**SET EXERCISE:** Recast the stretch of data from the line containing "coordinates (105, 631)." through the line containing "8th note is" as a two-column CSV with the headers input and output. Give one row per pair, putting each text and its answer in a single quoted field and replacing line breaks with spaces.

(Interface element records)

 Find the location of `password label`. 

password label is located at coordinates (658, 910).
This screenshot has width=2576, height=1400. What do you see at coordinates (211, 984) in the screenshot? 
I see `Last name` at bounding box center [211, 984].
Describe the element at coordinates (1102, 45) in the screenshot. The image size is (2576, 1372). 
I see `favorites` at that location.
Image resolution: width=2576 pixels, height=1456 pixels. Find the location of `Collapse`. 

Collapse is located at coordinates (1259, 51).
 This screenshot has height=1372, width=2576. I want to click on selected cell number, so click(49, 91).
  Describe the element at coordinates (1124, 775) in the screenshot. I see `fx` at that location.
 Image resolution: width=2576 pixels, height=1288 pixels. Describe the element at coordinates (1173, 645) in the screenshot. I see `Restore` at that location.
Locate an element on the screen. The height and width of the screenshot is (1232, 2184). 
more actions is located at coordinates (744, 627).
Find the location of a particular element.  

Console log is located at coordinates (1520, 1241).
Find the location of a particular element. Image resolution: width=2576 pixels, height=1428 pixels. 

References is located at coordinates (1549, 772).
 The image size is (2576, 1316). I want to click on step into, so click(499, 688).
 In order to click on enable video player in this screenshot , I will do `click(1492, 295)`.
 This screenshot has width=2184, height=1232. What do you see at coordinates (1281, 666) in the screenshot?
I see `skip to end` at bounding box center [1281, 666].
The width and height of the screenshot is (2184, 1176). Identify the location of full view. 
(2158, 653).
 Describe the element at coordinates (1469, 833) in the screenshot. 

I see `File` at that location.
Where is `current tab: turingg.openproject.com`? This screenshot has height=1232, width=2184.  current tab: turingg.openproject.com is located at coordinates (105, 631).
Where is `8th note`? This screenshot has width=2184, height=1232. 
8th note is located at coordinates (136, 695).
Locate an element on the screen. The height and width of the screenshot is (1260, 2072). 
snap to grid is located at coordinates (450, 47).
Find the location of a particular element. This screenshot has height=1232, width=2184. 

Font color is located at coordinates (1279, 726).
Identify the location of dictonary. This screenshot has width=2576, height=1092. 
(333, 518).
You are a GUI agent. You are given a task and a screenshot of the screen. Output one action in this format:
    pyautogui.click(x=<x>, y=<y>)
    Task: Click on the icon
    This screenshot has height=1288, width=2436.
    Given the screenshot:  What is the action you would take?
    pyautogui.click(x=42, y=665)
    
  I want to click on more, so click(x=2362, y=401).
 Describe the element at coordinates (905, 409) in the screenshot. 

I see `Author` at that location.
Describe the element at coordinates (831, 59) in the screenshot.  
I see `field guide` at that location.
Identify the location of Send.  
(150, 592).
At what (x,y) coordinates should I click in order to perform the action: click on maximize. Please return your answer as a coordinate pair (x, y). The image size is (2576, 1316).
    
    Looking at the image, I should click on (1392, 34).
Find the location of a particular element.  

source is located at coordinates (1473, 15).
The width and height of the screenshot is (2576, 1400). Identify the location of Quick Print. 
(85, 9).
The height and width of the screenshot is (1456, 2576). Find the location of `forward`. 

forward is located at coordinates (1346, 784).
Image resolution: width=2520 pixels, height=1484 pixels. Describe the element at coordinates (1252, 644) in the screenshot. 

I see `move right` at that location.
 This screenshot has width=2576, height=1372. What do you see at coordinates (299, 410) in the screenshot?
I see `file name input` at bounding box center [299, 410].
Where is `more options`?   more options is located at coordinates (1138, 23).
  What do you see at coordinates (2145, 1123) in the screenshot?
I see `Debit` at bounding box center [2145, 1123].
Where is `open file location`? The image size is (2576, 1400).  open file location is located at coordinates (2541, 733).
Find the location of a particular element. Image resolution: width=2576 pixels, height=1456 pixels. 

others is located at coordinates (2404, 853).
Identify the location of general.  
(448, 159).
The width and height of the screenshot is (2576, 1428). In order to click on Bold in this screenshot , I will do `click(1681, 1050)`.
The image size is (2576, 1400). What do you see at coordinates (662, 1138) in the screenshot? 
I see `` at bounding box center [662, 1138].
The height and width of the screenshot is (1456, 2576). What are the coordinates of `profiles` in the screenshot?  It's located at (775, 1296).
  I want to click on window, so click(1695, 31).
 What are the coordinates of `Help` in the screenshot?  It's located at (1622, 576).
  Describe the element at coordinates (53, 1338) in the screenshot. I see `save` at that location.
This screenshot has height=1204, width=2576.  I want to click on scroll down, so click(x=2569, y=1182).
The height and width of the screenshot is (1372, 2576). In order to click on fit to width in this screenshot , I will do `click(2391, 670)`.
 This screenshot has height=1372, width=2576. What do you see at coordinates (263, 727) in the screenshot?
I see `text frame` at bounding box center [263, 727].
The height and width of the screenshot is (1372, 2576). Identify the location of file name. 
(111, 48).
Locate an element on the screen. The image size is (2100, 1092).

**EXPECTED ANSWER:**
input,output
"Where is `current tab: turingg.openproject.com`? This screenshot has height=1232, width=2184.","current tab: turingg.openproject.com is located at coordinates (105, 631)."
"Where is `8th note`? This screenshot has width=2184, height=1232.","8th note is located at coordinates (136, 695)."